>From 19f5733988c75732a6fd4612c822fa99f05ed9ab Mon Sep 17 00:00:00 2001
From: Kyotaro Horiguchi <horiguchi.kyotaro@lab.ntt.co.jp>
Date: Thu, 6 Aug 2015 17:31:20 +0900
Subject: [PATCH 3/6] Make use of multivariate coefficeient in estimation of
 clauselist.

This is rather simple but walks on whole clauselist to collect column
information..
---
 src/backend/optimizer/path/clausesel.c | 100 +++++++++++++++++++++++++++++++++
 1 file changed, 100 insertions(+)

diff --git a/src/backend/optimizer/path/clausesel.c b/src/backend/optimizer/path/clausesel.c
index dcac1c1..b28c271 100644
--- a/src/backend/optimizer/path/clausesel.c
+++ b/src/backend/optimizer/path/clausesel.c
@@ -14,8 +14,15 @@
  */
 #include "postgres.h"
 
+#include "access/genam.h"
+#include "access/heapam.h"
+#include "access/htup_details.h"
+#include "catalog/indexing.h"
+#include "catalog/pg_class.h"
 #include "catalog/pg_operator.h"
+#include "catalog/pg_mvcoefficient.h"
 #include "nodes/makefuncs.h"
+#include "nodes/nodeFuncs.h"
 #include "optimizer/clauses.h"
 #include "optimizer/cost.h"
 #include "optimizer/pathnode.h"
@@ -43,6 +50,96 @@ static void addRangeClause(RangeQueryClause **rqlist, Node *clause,
 			   bool varonleft, bool isLTsel, Selectivity s2);
 
 
+static bool
+collect_collist_walker(Node *node, Bitmapset **colsetlist)
+{
+	if (node == NULL)
+		return false;
+	if (IsA(node, Var))
+	{
+		Var *var = (Var*)node;
+
+		if (AttrNumberIsForUserDefinedAttr(var->varattno))

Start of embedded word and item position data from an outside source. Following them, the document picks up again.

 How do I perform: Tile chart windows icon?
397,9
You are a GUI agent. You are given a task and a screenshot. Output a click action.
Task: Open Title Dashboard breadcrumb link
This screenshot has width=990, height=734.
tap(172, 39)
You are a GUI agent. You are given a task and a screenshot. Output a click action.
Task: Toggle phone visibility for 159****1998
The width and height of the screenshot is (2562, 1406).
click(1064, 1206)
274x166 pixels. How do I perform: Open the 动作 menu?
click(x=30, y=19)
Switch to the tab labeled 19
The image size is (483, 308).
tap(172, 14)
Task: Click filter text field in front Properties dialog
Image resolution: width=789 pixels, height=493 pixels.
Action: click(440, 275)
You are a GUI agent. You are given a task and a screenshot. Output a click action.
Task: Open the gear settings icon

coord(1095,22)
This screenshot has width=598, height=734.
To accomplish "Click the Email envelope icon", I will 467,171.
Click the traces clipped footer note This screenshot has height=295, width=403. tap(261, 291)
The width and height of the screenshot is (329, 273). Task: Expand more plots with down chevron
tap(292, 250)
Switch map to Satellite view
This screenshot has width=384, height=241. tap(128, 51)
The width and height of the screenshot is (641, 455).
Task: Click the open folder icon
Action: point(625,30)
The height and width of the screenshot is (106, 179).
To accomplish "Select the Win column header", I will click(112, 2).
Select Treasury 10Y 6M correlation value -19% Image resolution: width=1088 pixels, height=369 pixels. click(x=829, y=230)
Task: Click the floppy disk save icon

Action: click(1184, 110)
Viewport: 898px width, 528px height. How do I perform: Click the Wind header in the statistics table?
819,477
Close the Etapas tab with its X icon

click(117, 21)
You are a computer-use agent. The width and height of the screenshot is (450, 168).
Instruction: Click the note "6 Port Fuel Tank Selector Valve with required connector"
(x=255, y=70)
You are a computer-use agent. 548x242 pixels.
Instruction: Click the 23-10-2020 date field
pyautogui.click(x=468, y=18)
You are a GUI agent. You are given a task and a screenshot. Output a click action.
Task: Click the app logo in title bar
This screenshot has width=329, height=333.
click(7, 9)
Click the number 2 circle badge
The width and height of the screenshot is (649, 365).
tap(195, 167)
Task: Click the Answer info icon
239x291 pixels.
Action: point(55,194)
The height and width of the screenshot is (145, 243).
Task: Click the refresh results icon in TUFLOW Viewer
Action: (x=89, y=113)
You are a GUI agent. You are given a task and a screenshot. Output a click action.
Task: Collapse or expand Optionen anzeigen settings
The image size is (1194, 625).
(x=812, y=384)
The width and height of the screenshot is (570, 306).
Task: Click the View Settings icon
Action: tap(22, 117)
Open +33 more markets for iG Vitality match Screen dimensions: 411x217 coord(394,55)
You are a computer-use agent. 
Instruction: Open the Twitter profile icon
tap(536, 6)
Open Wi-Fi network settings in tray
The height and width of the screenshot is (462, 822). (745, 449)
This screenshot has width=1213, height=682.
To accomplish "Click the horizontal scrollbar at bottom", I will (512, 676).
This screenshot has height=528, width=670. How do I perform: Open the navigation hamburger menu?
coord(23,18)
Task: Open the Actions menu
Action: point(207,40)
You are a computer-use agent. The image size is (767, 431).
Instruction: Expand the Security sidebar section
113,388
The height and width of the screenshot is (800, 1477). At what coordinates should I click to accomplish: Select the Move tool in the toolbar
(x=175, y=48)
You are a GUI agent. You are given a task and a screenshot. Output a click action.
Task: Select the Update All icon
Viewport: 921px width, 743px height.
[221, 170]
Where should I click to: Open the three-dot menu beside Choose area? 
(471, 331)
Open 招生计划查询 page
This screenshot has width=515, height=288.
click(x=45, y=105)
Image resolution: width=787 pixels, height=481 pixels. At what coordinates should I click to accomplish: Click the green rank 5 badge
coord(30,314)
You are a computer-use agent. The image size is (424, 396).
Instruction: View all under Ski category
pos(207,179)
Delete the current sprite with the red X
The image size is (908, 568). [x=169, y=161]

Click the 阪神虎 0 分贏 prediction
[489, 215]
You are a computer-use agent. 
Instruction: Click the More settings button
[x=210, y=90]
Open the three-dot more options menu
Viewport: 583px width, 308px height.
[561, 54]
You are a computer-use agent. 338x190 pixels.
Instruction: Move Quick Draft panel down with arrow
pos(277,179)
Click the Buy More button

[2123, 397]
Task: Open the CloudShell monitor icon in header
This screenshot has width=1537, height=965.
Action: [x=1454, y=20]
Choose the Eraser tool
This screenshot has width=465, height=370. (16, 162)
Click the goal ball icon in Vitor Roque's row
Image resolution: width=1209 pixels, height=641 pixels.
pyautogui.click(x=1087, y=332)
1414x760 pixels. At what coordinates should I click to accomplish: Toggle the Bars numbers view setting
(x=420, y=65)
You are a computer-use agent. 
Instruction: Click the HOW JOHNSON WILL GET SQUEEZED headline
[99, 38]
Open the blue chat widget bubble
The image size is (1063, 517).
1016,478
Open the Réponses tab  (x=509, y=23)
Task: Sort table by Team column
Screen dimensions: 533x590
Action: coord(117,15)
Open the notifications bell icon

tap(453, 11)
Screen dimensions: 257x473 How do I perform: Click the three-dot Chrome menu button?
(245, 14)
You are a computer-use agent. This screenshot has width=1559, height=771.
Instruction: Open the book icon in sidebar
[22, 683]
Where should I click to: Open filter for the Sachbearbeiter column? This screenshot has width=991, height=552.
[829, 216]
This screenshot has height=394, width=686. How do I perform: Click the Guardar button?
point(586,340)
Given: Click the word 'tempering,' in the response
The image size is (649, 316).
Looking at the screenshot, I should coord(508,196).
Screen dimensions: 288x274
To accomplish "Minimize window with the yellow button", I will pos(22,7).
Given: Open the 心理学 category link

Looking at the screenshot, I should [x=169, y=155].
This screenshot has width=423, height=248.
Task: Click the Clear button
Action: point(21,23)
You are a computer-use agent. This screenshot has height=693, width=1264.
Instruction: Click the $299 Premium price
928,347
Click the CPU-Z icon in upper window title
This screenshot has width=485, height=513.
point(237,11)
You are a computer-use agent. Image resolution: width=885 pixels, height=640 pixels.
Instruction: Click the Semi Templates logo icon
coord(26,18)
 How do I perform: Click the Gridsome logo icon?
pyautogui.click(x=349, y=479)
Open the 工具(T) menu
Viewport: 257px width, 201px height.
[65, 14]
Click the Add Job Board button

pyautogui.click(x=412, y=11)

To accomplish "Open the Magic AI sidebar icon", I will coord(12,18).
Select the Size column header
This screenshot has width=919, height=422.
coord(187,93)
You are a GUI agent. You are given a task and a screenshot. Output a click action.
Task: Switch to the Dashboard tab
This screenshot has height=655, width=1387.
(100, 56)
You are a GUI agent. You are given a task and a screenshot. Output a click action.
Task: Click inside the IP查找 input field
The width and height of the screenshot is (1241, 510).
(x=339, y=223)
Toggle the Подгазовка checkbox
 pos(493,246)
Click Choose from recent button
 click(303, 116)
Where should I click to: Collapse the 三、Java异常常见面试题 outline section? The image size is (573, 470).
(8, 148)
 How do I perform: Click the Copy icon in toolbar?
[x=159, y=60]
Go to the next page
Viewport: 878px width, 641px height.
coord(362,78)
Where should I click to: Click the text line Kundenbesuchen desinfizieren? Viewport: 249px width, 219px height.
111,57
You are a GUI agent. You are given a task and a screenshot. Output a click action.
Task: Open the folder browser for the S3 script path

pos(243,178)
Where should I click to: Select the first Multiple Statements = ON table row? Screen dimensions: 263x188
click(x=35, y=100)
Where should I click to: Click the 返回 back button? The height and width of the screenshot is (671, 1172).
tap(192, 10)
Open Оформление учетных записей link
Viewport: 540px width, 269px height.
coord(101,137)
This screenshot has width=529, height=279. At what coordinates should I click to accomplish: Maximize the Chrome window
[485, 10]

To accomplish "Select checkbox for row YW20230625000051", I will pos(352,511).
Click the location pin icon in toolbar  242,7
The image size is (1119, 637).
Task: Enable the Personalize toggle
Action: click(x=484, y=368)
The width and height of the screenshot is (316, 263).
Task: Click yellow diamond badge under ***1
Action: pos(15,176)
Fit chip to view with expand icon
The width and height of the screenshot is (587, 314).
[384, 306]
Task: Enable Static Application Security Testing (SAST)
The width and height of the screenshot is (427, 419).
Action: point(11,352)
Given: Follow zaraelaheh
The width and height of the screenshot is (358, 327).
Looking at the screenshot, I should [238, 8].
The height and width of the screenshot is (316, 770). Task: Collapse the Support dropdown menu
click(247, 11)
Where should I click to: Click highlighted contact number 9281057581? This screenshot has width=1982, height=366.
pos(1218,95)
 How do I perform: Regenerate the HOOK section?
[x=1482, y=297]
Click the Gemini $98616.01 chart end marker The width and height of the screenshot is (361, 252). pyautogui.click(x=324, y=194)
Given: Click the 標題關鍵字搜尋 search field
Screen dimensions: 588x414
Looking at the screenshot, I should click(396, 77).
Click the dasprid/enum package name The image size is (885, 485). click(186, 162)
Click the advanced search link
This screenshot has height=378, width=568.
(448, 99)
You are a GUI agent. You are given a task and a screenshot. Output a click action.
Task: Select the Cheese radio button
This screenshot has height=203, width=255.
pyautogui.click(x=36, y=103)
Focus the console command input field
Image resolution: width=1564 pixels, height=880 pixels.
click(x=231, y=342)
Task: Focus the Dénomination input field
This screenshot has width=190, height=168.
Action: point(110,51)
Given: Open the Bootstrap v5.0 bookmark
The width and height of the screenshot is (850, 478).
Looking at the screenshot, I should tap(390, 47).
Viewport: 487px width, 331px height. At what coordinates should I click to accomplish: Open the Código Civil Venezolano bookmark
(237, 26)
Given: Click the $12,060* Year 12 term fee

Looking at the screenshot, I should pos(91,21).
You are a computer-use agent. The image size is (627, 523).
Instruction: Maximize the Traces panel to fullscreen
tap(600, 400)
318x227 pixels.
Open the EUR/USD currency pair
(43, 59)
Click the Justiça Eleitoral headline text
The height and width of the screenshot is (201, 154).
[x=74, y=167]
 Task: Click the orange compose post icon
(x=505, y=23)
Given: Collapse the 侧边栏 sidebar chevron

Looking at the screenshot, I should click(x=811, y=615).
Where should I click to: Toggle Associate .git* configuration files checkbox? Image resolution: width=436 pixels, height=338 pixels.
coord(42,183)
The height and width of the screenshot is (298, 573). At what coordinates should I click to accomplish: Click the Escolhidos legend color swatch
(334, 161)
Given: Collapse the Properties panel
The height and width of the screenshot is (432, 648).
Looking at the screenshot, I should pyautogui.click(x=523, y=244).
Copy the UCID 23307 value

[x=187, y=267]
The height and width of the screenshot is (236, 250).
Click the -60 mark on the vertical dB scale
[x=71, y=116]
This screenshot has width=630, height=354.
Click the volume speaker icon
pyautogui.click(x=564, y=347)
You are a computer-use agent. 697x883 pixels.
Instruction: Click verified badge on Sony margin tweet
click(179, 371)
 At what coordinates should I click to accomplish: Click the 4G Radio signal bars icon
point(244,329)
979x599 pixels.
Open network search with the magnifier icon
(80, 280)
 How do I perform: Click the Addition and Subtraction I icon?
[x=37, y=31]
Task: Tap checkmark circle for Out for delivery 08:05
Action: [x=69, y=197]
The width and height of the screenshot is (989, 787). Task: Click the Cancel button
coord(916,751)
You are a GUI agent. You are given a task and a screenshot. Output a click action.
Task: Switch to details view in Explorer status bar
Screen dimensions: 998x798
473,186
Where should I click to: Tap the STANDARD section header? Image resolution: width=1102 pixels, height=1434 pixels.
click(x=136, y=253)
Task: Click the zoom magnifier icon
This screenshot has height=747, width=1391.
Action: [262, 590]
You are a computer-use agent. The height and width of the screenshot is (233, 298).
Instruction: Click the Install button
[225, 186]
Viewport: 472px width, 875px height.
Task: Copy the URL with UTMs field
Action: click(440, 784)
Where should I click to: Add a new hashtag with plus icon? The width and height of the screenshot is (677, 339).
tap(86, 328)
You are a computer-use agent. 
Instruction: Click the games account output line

+			colsetlist[var->varno] = 
+				bms_add_member(colsetlist[var->varno], var->varattno);
+	}
+	return expression_tree_walker(node, collect_collist_walker,
+								  (void*)colsetlist);
+}
+
+/* Find multivariate distinctness coefficient for clauselist */
+static double
+find_mv_coeffeicient(PlannerInfo *root, List *clauses)
+{
+	int relid;
+	ListCell   *l;
+	Bitmapset **colsetlist = NULL;
+	double mv_coef = 1.0;
+
+	/* Collect columns this clauselist on */
+	colsetlist = (Bitmapset**)
+		palloc0(root->simple_rel_array_size * sizeof(Bitmapset*));
+
+	foreach(l, clauses)
+	{
+		RestrictInfo *rti = (RestrictInfo *) lfirst(l);
+
+		/* Consider only EC-related clauses */
+		if (rti->left_ec && (rti->left_ec == rti->right_ec))
+		{
+			if (IsA(rti, RestrictInfo))
+				collect_collist_walker((Node*)rti->clause, colsetlist);
+		}
+	}
+
+	/* Find pg_mv_coefficient entries match this columlist */
+	for (relid = 1 ; relid < root->simple_rel_array_size ; relid++)
+	{
+		Relation mvcrel;
+		SysScanDesc sscan;
+		ScanKeyData skeys[1];
+		HeapTuple tuple;
+		
+		/* at least two colums required for on rel*/
+		if (bms_num_members(colsetlist[relid]) < 2) continue;
+
+		/* tables other than ordinary ones have no mv statistics */
+		if (root->simple_rte_array[relid]->rtekind != RTE_RELATION ||
+			root->simple_rte_array[relid]->relkind != RELKIND_RELATION)
+			continue;
+
+		ScanKeyInit(&skeys[0],
+					Anum_pg_mvcoefficient_mvcreloid,
+					BTEqualStrategyNumber, F_OIDEQ,
+					ObjectIdGetDatum(root->simple_rte_array[relid]->relid));
+		
+		mvcrel = heap_open(MvCoefficientRelationId, AccessShareLock);
+		sscan = systable_beginscan(mvcrel, MvCoefficientIndexId, true,
+								   NULL, 1, skeys);
+		while (HeapTupleIsValid(tuple = systable_getnext(sscan)))
+		{
+			int i;
+			Bitmapset *mvccols = NULL;
+			Form_pg_mvcoefficient mvc =
+				(Form_pg_mvcoefficient) GETSTRUCT (tuple);
+			
+			for (i = 0 ; i < mvc->mvcnattrs ; i++)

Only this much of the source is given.